Delivering Hope in Nigeria: Natalie Imbruglia Visits Newly Launched Fistula Project
- 19 December 2007
NORTHERN NIGERIA — In her third trip to Nigeria as Spokesperson for the Campaign to End Fistula, Natalie Imbruglia – singer/actress and face of L’Oreal cosmetics – saw first-hand how funds she raised are making a difference in the lives of women and their communities.
Together with Virgin Unite, the not-for-profit entrepreneurial foundation of the Virgin Group, Ms. Imbruglia has mobilized more than $1 million for a fistula prevention and treatment project in northern Nigeria, led by UNFPA, the United Nations Population Fund. The project, which was launched in August 2007, focuses on two communities in Kano and Katsina States and will expand to additional sites next year.
In just five months, the project has produced tangible results. Newly trained community educators have identified more than 180 fistula patients and connected more than 300 pregnant women with local health centres. Dozens of women have benefited from free fistula surgery and post-operative care. And more than 700 men have been educated about the condition—including 70 religious leaders, whose support is critical to ending fistula.
|"As we entered the centre, they broke out into a joyful song about the improvements we’ve made, such as new mattresses and sheets."
During her three-day visit in early December, Ms. Imbruglia met community and religious leaders, health providers, and high-level government officials, including the Governor of Katsina State, who affirmed his support for efforts to eliminate fistula and improve maternal health. She also heard from patients awaiting surgery and from those who had already received treatment.

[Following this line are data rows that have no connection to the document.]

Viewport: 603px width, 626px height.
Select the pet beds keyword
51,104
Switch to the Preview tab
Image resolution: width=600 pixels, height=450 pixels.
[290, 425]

“I interviewed the most wonderful woman who had developed fistula during her eleventh pregnancy,” said Ms. Imbruglia, following a visit to the Kankara community in Katsina State. “After successful surgery and a stay at the nearby rehabilitation centre, she has been involved in our outreach programme, teaching others that fistula is preventable and treatable.”
While in Kano, Ms. Imbruglia returned to Kwalli Rehabilitation Centre, where she received a warm welcome from resident patients. “As we entered the centre, they broke out into a joyful song about the improvements we’ve made, such as new mattresses and sheets,” she said. The Kwalli facility provides skills training to recovering fistula patients to help them become economically independent.

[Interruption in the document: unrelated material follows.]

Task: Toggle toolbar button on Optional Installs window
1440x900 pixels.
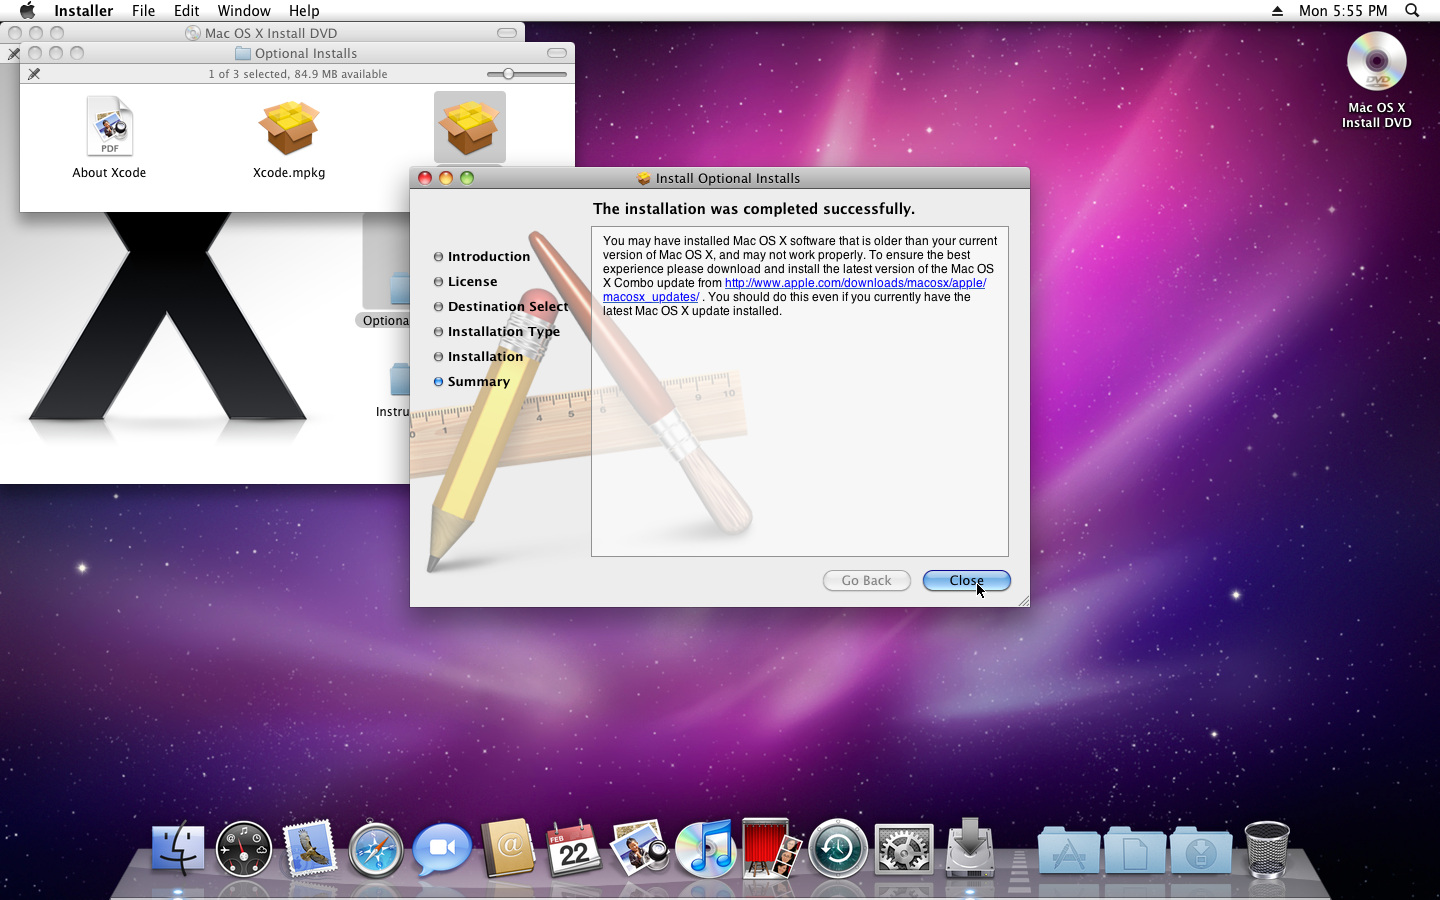Action: 557,53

Ms. Imbruglia’s visit drew local and international media attention, including coverage on Nigerian Television Authority, BBC Africa, Reuters and Sky News. “This issue is finally out in the open, which is definitely the first step in the prevention, cure and, hopefully, final elimination of fistula in Nigeria and the rest of the world,” said Belgian TV personality and UNFPA Goodwill Ambassador Goedele Liekens, who also joined the trip.
By all accounts, the project in Nigeria is off to a good start. “The overwhelming feeling for all of us has been the warmth, hope and love we found around these families and their communities,” said Ms. Imbruglia, following her visit to the Nassarawa community in Kano State. “They don’t have many possessions, but they are rich in ways we could only imagine. It’s very inspiring.”
The initiative in Nigeria is part of the global Campaign to End Fistula, an international effort to prevent and treat obstetric fistula in more than 40 countries. The goal of the Campaign is make fistula as rare in developing countries as it is in the industrialized world.